Of course, here at digi.me we have long been big believers in the power of data to transform and innovate, for individuals, businesses, society and even governments.
But we also know we’re riding the front of a wave, to some degree waiting for the world to catch up with us about the importance of both protecting and owning the elements that make up your very own, very personal digital footprint.
Thankfully, the importance of personal data is an issue that is pushing itself more and more to the forefront of discussion and awareness with every passing month. Incoming EU legislation, the GDPR, which has a great focus on individual power over personal data, will also force more conversations and visibility ahead of its implementation in a year’s time.
But the main Economist article and associated briefing is a great primer for those hoping to get up to speed on this important issue, straddling as it does the middle line between data’s power and the issues misuse of it can cause.
For example, it is clear that: “Data are to this century what oil was to the last one: a driver of growth and change. Flows of data have created new infrastructure, new businesses, new monopolies, new politics and—crucially—new economics.
“Digital information is unlike any previous resource; it is extracted, refined, valued, bought and sold in different ways. It changes the rules for markets and it demands new approaches from regulators.
“Many a battle will be fought over who should own, and benefit from, data.”
But it also adds: “There is cause for concern. Internet companies’ control of data gives them enormous power. Old ways of thinking about competition, devised in the era of oil, look outdated in what has come to be called the “data economy”. A new approach is needed.”
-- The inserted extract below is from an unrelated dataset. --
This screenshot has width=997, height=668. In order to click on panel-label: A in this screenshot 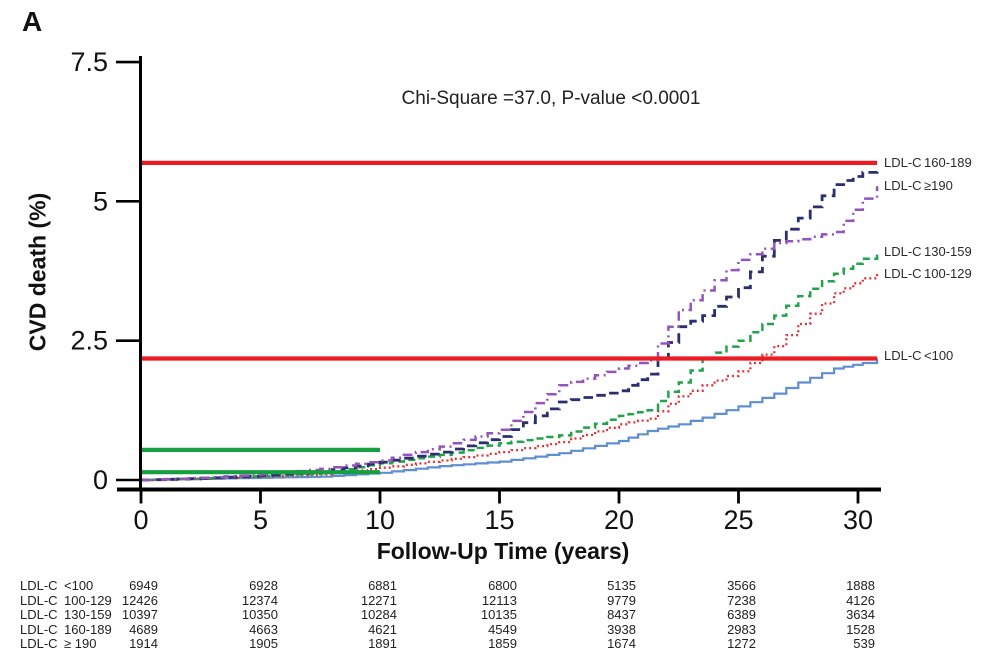, I will do `click(32, 22)`.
Its clarity, too, on what has fuelled this new approach: “What has changed? Smartphones and the internet have made data abundant, ubiquitous and far more valuable.” adds to its authority – this is a well-researched article, and all the more enjoyable for that.
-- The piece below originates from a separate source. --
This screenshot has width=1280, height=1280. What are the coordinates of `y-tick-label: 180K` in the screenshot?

It is a wide-ranging and very thorough piece, looking at all elements of the data economy (not just personal) and in particular what should be done with the Amazons, Googles and Ubers who own, or have access, to huge swathes of it.
Specifically looking at the personal data economy, it speaks of consumers and online giants being “locked in an awkward embrace…but…also showing symptoms of what is called “learned helplessness”: terms and conditions for services are often impenetrable and users have no choice than to accept them (smartphone apps quit immediately if one does not tap on “I agree”).”
It adds: “For their part, online firms have become dependent on the drug of free data: they have no interest in fundamentally changing the deal with their users. Paying for data and building expensive systems to track contributions would make data refiners much less profitable.”
Once again, we couldn’t agree more with this analysis of the current state of data trading – but we are confident that the Internet of Me, and the data revolution that platforms such as digi.me which operate under its principles will bring, are a full and proper solution to these issues. And moreover, a solution that is set to take the world by storm.